╔══

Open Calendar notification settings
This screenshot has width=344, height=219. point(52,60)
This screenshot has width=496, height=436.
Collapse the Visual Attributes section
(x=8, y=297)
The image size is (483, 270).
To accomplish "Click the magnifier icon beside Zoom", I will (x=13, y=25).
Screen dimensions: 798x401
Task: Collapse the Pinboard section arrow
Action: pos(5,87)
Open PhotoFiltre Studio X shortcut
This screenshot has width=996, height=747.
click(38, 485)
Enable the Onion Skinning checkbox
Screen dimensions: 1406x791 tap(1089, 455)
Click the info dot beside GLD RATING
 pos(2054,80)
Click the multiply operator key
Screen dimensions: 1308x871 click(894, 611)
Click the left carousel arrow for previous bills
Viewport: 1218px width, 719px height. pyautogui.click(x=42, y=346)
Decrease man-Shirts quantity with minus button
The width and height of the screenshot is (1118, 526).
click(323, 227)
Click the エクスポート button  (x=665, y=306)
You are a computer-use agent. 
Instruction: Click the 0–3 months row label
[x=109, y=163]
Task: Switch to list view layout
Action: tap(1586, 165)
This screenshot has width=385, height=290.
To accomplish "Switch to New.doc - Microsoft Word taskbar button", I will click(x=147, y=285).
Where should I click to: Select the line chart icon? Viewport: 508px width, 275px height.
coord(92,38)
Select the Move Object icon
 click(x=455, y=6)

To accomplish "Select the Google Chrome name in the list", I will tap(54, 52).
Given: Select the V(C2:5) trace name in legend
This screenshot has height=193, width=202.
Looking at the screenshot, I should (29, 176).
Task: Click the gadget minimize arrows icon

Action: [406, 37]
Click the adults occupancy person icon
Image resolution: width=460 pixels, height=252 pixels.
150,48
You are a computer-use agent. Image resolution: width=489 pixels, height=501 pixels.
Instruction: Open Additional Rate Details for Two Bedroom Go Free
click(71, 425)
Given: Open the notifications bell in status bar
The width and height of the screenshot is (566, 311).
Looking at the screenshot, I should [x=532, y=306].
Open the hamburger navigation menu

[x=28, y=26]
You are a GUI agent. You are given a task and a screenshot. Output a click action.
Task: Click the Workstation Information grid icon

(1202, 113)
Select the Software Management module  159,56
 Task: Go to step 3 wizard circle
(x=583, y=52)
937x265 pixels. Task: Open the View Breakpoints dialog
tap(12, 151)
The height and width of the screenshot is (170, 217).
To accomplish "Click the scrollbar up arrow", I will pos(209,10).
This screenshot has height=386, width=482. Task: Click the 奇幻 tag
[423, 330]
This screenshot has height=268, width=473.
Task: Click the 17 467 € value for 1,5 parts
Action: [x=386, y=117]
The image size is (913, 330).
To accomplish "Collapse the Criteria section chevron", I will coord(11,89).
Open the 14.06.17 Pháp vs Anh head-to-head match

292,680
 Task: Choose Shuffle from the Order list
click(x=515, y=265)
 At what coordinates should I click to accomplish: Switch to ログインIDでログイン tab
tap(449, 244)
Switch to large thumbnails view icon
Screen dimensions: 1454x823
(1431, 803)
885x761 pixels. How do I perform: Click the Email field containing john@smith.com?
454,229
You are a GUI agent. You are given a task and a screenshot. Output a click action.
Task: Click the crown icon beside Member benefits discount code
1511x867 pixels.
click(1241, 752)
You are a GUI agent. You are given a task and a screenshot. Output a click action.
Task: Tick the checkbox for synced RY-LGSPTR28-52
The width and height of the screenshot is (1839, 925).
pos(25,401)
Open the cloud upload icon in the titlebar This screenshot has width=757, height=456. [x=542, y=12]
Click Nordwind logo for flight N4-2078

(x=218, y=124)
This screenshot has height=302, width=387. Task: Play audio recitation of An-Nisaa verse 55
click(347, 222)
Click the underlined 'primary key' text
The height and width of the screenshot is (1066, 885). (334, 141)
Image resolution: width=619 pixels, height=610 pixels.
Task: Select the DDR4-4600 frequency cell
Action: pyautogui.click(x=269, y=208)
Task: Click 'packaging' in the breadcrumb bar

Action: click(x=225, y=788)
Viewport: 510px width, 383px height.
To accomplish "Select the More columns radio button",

╚══

■ WHAT THIS TASK INVOLVES
Please output the records once more, exactly as they were written.

■ OUTPUT FOR THIS EXERCISE
Open Calendar notification settings
This screenshot has width=344, height=219. point(52,60)
This screenshot has width=496, height=436.
Collapse the Visual Attributes section
(x=8, y=297)
The image size is (483, 270).
To accomplish "Click the magnifier icon beside Zoom", I will (x=13, y=25).
Screen dimensions: 798x401
Task: Collapse the Pinboard section arrow
Action: pos(5,87)
Open PhotoFiltre Studio X shortcut
This screenshot has width=996, height=747.
click(38, 485)
Enable the Onion Skinning checkbox
Screen dimensions: 1406x791 tap(1089, 455)
Click the info dot beside GLD RATING
 pos(2054,80)
Click the multiply operator key
Screen dimensions: 1308x871 click(894, 611)
Click the left carousel arrow for previous bills
Viewport: 1218px width, 719px height. pyautogui.click(x=42, y=346)
Decrease man-Shirts quantity with minus button
The width and height of the screenshot is (1118, 526).
click(323, 227)
Click the エクスポート button  (x=665, y=306)
You are a computer-use agent. 
Instruction: Click the 0–3 months row label
[x=109, y=163]
Task: Switch to list view layout
Action: tap(1586, 165)
This screenshot has width=385, height=290.
To accomplish "Switch to New.doc - Microsoft Word taskbar button", I will click(x=147, y=285).
Where should I click to: Select the line chart icon? Viewport: 508px width, 275px height.
coord(92,38)
Select the Move Object icon
 click(x=455, y=6)

To accomplish "Select the Google Chrome name in the list", I will tap(54, 52).
Given: Select the V(C2:5) trace name in legend
This screenshot has height=193, width=202.
Looking at the screenshot, I should (29, 176).
Task: Click the gadget minimize arrows icon

Action: [406, 37]
Click the adults occupancy person icon
Image resolution: width=460 pixels, height=252 pixels.
150,48
You are a computer-use agent. Image resolution: width=489 pixels, height=501 pixels.
Instruction: Open Additional Rate Details for Two Bedroom Go Free
click(71, 425)
Given: Open the notifications bell in status bar
The width and height of the screenshot is (566, 311).
Looking at the screenshot, I should [x=532, y=306].
Open the hamburger navigation menu

[x=28, y=26]
You are a GUI agent. You are given a task and a screenshot. Output a click action.
Task: Click the Workstation Information grid icon

(1202, 113)
Select the Software Management module  159,56
 Task: Go to step 3 wizard circle
(x=583, y=52)
937x265 pixels. Task: Open the View Breakpoints dialog
tap(12, 151)
The height and width of the screenshot is (170, 217).
To accomplish "Click the scrollbar up arrow", I will pos(209,10).
This screenshot has height=386, width=482. Task: Click the 奇幻 tag
[423, 330]
This screenshot has height=268, width=473.
Task: Click the 17 467 € value for 1,5 parts
Action: [x=386, y=117]
The image size is (913, 330).
To accomplish "Collapse the Criteria section chevron", I will coord(11,89).
Open the 14.06.17 Pháp vs Anh head-to-head match

292,680
 Task: Choose Shuffle from the Order list
click(x=515, y=265)
 At what coordinates should I click to accomplish: Switch to ログインIDでログイン tab
tap(449, 244)
Switch to large thumbnails view icon
Screen dimensions: 1454x823
(1431, 803)
885x761 pixels. How do I perform: Click the Email field containing john@smith.com?
454,229
You are a GUI agent. You are given a task and a screenshot. Output a click action.
Task: Click the crown icon beside Member benefits discount code
1511x867 pixels.
click(1241, 752)
You are a GUI agent. You are given a task and a screenshot. Output a click action.
Task: Tick the checkbox for synced RY-LGSPTR28-52
The width and height of the screenshot is (1839, 925).
pos(25,401)
Open the cloud upload icon in the titlebar This screenshot has width=757, height=456. [x=542, y=12]
Click Nordwind logo for flight N4-2078

(x=218, y=124)
This screenshot has height=302, width=387. Task: Play audio recitation of An-Nisaa verse 55
click(347, 222)
Click the underlined 'primary key' text
The height and width of the screenshot is (1066, 885). (334, 141)
Image resolution: width=619 pixels, height=610 pixels.
Task: Select the DDR4-4600 frequency cell
Action: pyautogui.click(x=269, y=208)
Task: Click 'packaging' in the breadcrumb bar

Action: click(x=225, y=788)
Viewport: 510px width, 383px height.
To accomplish "Select the More columns radio button",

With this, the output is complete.